The effort to redefine how AI systems communicate has taken another step forward, as the UALink Consortium released version 2.0 of its interconnect specification, well before hardware based on its first iteration has reached the market.
The consortium, backed by companies including AMD, Cisco, and Hewlett Packard Enterprise, is positioning UALink as an open alternative to proprietary technologies like NVIDIA’s NVLink. As AI workloads expand rapidly, infrastructure providers are under pressure to improve how accelerators such as GPUs exchange data at scale, and UALink aims to create a standard for this process.
Release 2.0 includes introduction of in-network compute, a capability designed to merge communication and computation across connected accelerators. Rather than simply moving data between chips, the network itself can now participate in processing tasks. The consortium claims the result is reduced latency and more efficient use of bandwidth, two constraints that have become more problematic as AI models grow in complexity.

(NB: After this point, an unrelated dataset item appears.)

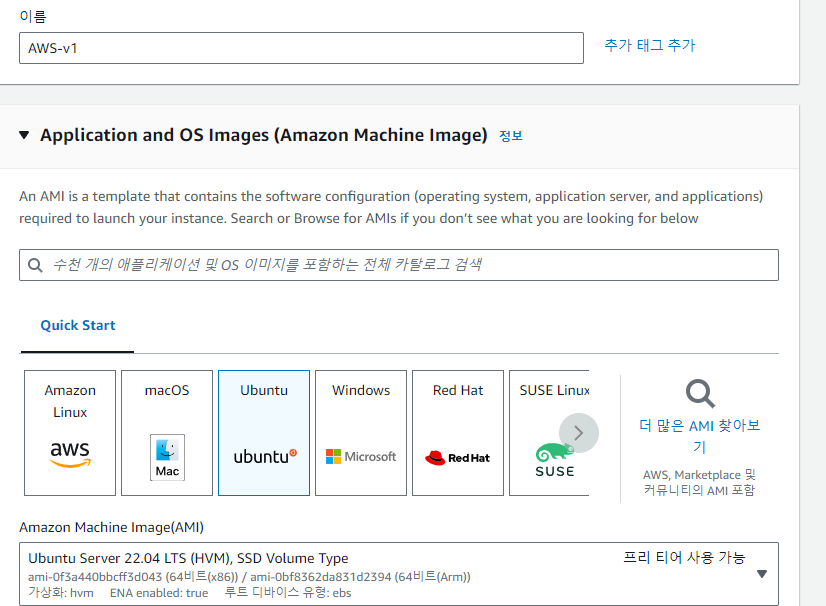This screenshot has height=606, width=826.
Task: Select the Amazon Linux aws logo icon
Action: (68, 455)
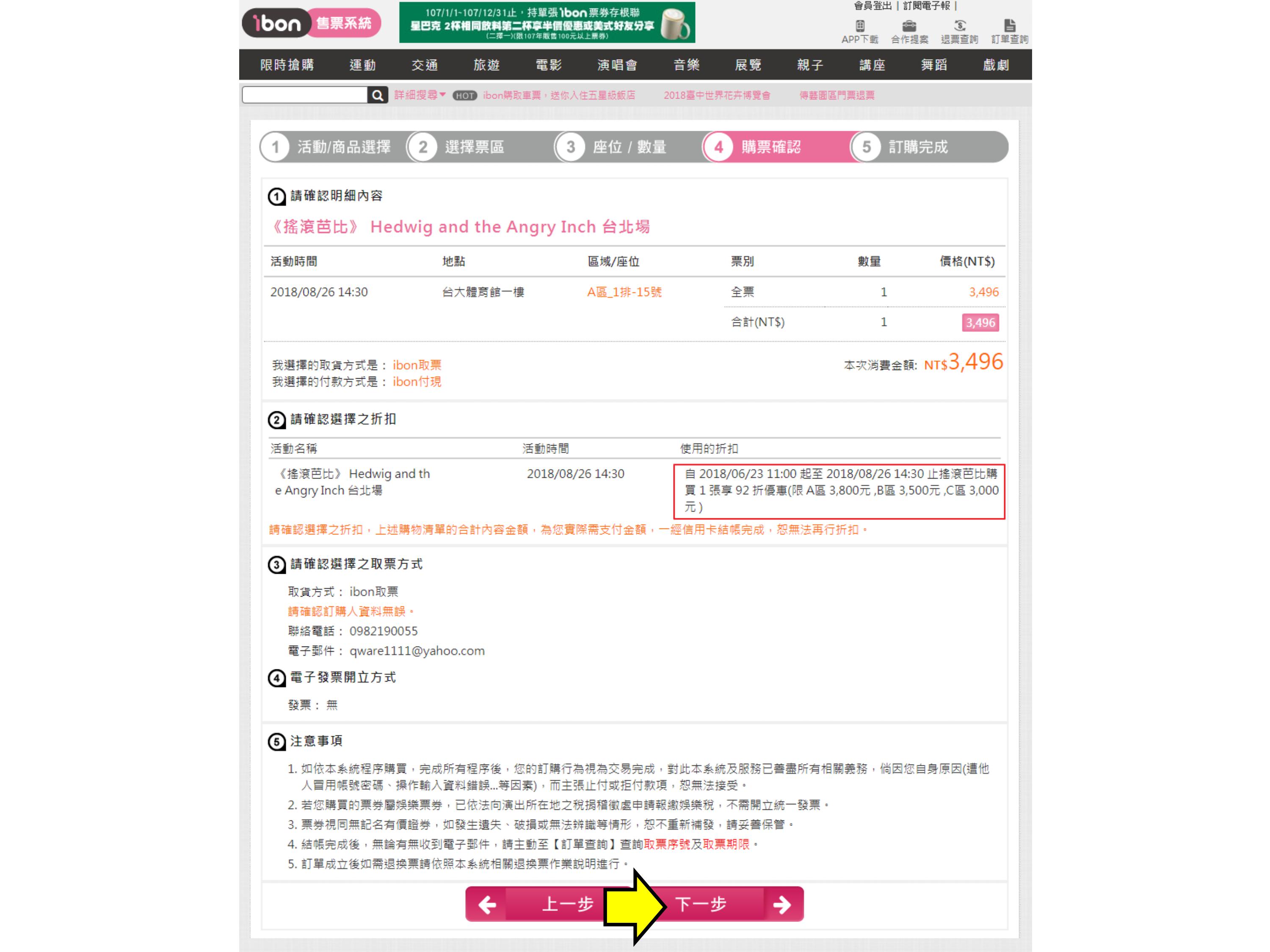Select the 電影 menu category

(548, 65)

The updated specification also focuses on scaling efficiency for distributed training and inference, a key requirement for hyperscale AI deployments. By reducing the overhead associated with coordinating workloads across hundreds or thousands of processors, UALink aims to improve performance in multi-node environments.
Additional Specs
Beyond the headline features, the consortium introduced several complementary specifications. A revised 200G data link and physical layer standard separates transport and protocol development, allowing faster iteration as networking speeds evolve toward 400G and beyond. A new manageability specification defines centralized control mechanisms using established interfaces such as gNMI and Redfish, while a chiplet-focused standard outlines how UALink can be integrated into modular system-on-chip designs.
This modular approach in particular is notable. By enabling interoperability across vendors and hardware types, UALink’s architects are attempting to replicate the ecosystem dynamics that made Ethernet dominant, an open framework where multiple suppliers compete while adhering to shared standards.
Competing with NVIDIA
For all its promise, the effort remains largely theoretical. Despite the release of version 1.0 in 2025, silicon implementing the specs is not expected to appear in meaningful volume until late 2026, with commercial products likely arriving in 2027.
This ambitious timeline is not unusual for standards bodies, but it does highlight the scale of NVIDIA’s current advantage. The company’s NVLink and NVSwitch technologies are already widely deployed in AI data centers, delivering tightly integrated performance that competitors are still working to match.
The consortium acknowledges that parity will not come immediately. Leadership has indicated that only future iterations, potentially version 3.0, will approach the performance and maturity of NVIDIA’s offerings. Still, the motivation remains strong. Many cloud providers and emerging neocloud vendors are eagerly seeking alternatives that avoid dependence on NVIDIA, particularly as demand for AI infrastructure drives up costs.
Nvidia, for its part, has expanded access to its interconnect through initiatives such as NVLink Fusion, allowing partners including Arm and Qualcomm to integrate custom processors with its GPUs. It has also participated in other open networking efforts, signaling a pragmatic approach to a diversifying ecosystem.
The emergence of UALink 2.0, then, is less a direct challenge than a long-term play. It reflects a growing consensus that AI infrastructure will require more flexible, multi-vendor connectivity models. But the exact shape of that connectivity model remains a work in progress.